What causes long tube life?

Provided, the manufacturer supplied a first class product, the user can contribute by respecting the condition of the cathodes (the heaters).

During normal use, the cathode must be so hot that electron emission takes place at a high level. Unfortunately this temperature is so high, that a small fraction of the Barium layer will evaporate by this. This gives small openings in the layer, and at these openings, the Barium Oxide layer underneath gets exposed to electrolysis. The result of the electrolysis is Barium Oxide (white powder) gets reduced to metallic Barium, and Oxygen gas. The Oxygen finds it's way to the getters, and the Metallic Barium closes the hole. This process is like a self repair. However after some time , the Barium Oxide layer gets depleted.

A carefull balance must be found.

So the cathode must be hot enough to give the emission, and also more heat gives more regeneration (calles electrolysis before). However the heat will also cause evaporation. So one way or another, wear out is unavoidable. So the regeneration must be as little as necesairy, but as high as needed.

Once this process is understood, it is clear we want two things, which seem to exclude f each other:

Keep Barium evaporation at a minimum level. (Reduce heat).
Create a self-repair process. (Increase heat).

In other words, over heating may seem to work nice initially but it will wear out the tube much faster. Under heating will greatly reduce wear out, but there is not enough regeneration. It comes down to using the correct heater voltage with as little tolerance as pissioble.

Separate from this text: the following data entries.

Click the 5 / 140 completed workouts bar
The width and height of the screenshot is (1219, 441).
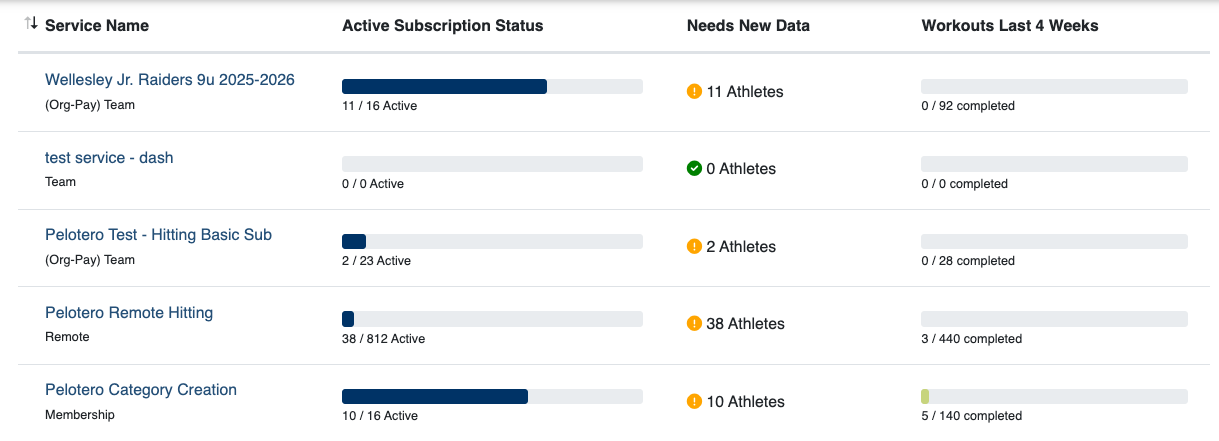[x=1054, y=397]
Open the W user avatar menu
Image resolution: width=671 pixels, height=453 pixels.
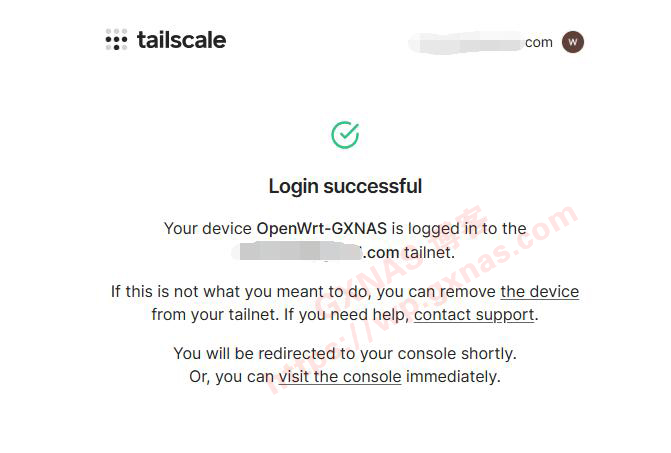point(572,42)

Any questions, like what heater voltage tolerance is allowed, we answer always like this: Zero tolerance is the best!

Over heating will must faster evaporate the Barium metal. Furthermore, over heating will speed up the migration of Barium from within the cathode. So from electrical testing, it seems as if over heating doesn't matter much. The tube seems to take it, and tests normally good afterwards. Yet this impairs lifetime very much. Overheating will empty now the Barium depot very fast, and when it is used up, migration will stop, the Barium layer will evaporate finally, and this time without repair. The tube life is over suddenly and unexpected.

Under heating. If the cathode is not warm enough, like when heating a 5V tube with 4.5V only, this is very good to reduce the Barium evaporation, and initially it seems like a good idea, since the tube works still normally, even below 4.5V. So users do not understand why exactly 5.0V is important. However the balance is disturbed, the migration in Barium to the surface is now a LOT lower. After weeks of use, the Barium layer gets too thin, and holes begin to appear. Now, soon emission will go down, the tube will sound distorted, and test 'defective' on a tube tester. If corrected timely, this damage will repair by normal use, at exactly the right heater voltage again. However if the loss of emission was only corrected by adjusting the bias, this will cathode damage becomes too large, and the tube damages permanently.

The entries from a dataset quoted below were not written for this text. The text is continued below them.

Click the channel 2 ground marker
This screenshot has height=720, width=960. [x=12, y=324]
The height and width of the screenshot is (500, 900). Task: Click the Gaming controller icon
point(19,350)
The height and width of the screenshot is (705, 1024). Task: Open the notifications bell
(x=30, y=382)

Balance. This the key and the secret of long tube life. So use just the right heater voltage, do not overheat or under heat the cathode. Do not overheat the anode, as this will effectively overheat the cathode as well by back radiation to the cathode. Do no draw excessive current peaks from rectifier diodes by using too large capacitors. Do not overdrive Push Pull amplifiers just for 'fun' to hear what this sounds like. All of these things will blow holes in the Barium layer, which need continuous repair. This uses up the depot faster.

Warm up. Make sure you have no circuits that draw peak current from the tube while the heater is not fully warm.

Very infamous for this are rectifier circuits with oversized capacitors. At warm up, the capacitors are initially empty. The rectifier must supply a high initial current to those capacitors, while at that same moment, the rectifier itself is not fully warm yet. This short moment (of overload) represents a wear out, same as a normal listening session. This is why is can not be repeated often enough, not to exceed the maximum capacitor value. This value is a safe limit, but anything above likely will shorten the rectifier lifetime.